The Data
A county launched a diabetes prevention program in January 2020. Emergency department visits for diabetes complications dropped 18% afterward. Success? Or did something else change? (Data are simulated for illustration.)
ED Visits per 10,000 Residents Over Time
Next: If both counties improved similarly, and only one had the program, what does that tell us about what actually caused the improvement?
The Problem
When something else changes at the same time as your program, any improvement you observe might have nothing to do with your intervention.
What Is the History Threat?
A history threat occurs when external events happen at the same time as your intervention and affect outcomes. Common culprits include:
- State or federal policy changes (new regulations, funding shifts)
- Economic shifts (recession, stimulus payments, job market changes)
- Other programs launching in the same period
- Seasonal patterns (flu season, holiday effects)
- Major public health events (pandemics, environmental disasters)
How Concurrent Events Create Bias
The statewide event affects outcomes in both program and comparison counties. Without accounting for this, we would wrongly attribute all improvement to the local program.
The Core Problem
Programs often launch during favorable conditions. Counties start new initiatives when they receive new funding, when leadership changes, or when a crisis demands action. These same conditions often coincide with broader changes that would have improved outcomes anyway.
If you only look at your program area, the timing seems perfect: program starts, outcomes improve. The external event becomes invisible unless you examine comparison areas that experienced the same external change but not your program.
Next: How do we separate what the program did from what the statewide event did? Let's look at the comparison more closely.
Seeing the Threat
A comparison county reveals what would have happened without the local program. Toggle between views to see how our interpretation changes.
Without Comparison
Looking only at County A, we see an 18% improvement after the program launched. The timing looks compelling.
Natural conclusion: "The diabetes prevention program reduced ED visits by 18%."
This conclusion ignores what else happened in January 2020.
With Comparison
County B, which had no local diabetes program, also improved by 15% over the same period.
Revised conclusion: "Most of the improvement (15 of 18 percentage points) occurred everywhere. At most 3 percentage points might be due to the program."

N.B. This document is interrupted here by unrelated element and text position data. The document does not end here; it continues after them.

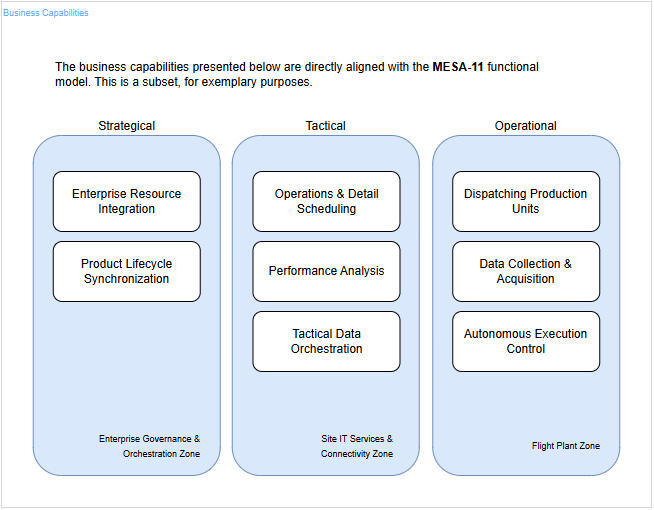The image size is (654, 510).
Task: Select the Product Lifecycle Synchronization box
Action: (x=126, y=271)
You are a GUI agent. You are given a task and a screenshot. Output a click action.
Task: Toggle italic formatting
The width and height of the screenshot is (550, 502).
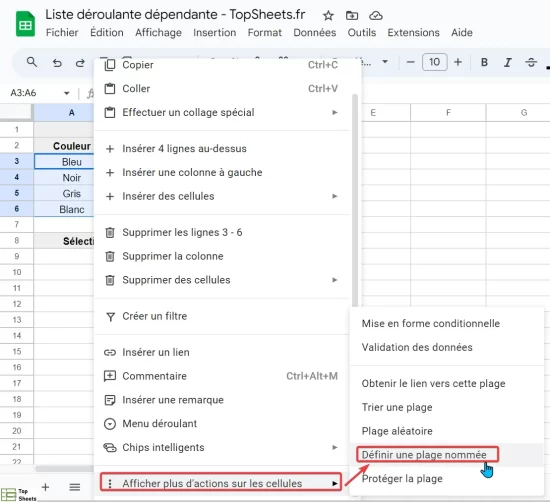coord(507,62)
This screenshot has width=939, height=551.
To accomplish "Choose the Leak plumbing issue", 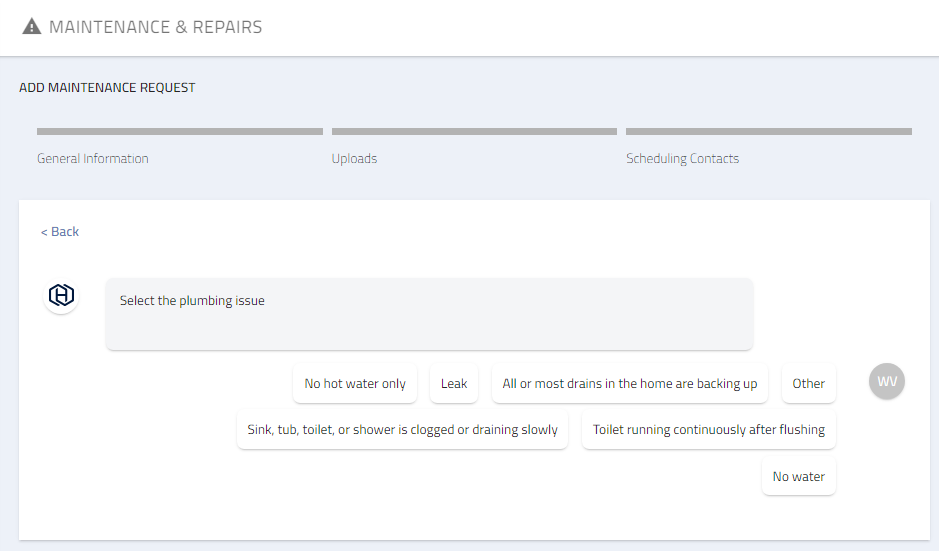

The comparison reveals the statewide trend.
What the Comparison Tells Us
In this example, County A improved by 18% and County B improved by 15%. Since County B had no program, its 15% improvement must come from something else, most likely the statewide Medi-Cal expansion.
The difference (18% minus 15% = 3%) is our best estimate of what the local program contributed. That is far less than the 18% we would have claimed without a comparison. And 3% might just be random variation between counties.
The Comparison Group Solution
A comparison group helps separate program effects from external events by showing what would have happened without the intervention. For this to work:
- The comparison area must experience the same external events (economic conditions, statewide policies)
- The comparison area must NOT receive the local program
- The comparison area should have similar baseline trends before the intervention
When these conditions hold, the difference between how the program area changed and how the comparison area changed provides a cleaner estimate of the program effect.
Next: What questions should we ask before concluding that a program caused improvement? How do we spot history threats in real evaluations?
Questions to Consider
These questions help identify history threats that a simple before-after comparison cannot address. They will not prove causation, but they reveal where the analysis is most vulnerable to bias.
Before Claiming Program Effects, Ask:
Each question probes whether an external event might explain the observed improvement.
- What else changed at the same time? Review news, legislation, and policy announcements around the program launch date. Any statewide or national change could affect all areas equally.
- Did similar areas without the program also improve? If comparison areas show similar trends, the improvement is likely not unique to your program.
- Why did the program launch when it did? Programs often start during favorable conditions (new funding, political momentum). Those same conditions might independently improve outcomes.
- Are there seasonal patterns that coincide with launch? Programs launching in January might show "improvement" simply because winter health crises naturally subside in spring.
- What was happening in the broader economy? Economic conditions affect healthcare access, stress levels, and health behaviors across entire regions.
- Were there other programs or initiatives running concurrently? Multiple interventions make it impossible to isolate the effect of any single one.
No amount of statistical adjustment can separate concurrent events from program effects when both happen at the same time everywhere. The solution is not better adjustment. The solution is finding variation in timing or exposure that allows you to compare what changed in areas that got the program versus areas that did not.
Staggered rollouts, geographic variation in implementation, and policy discontinuities can provide this separation. This is what economists mean by "identification."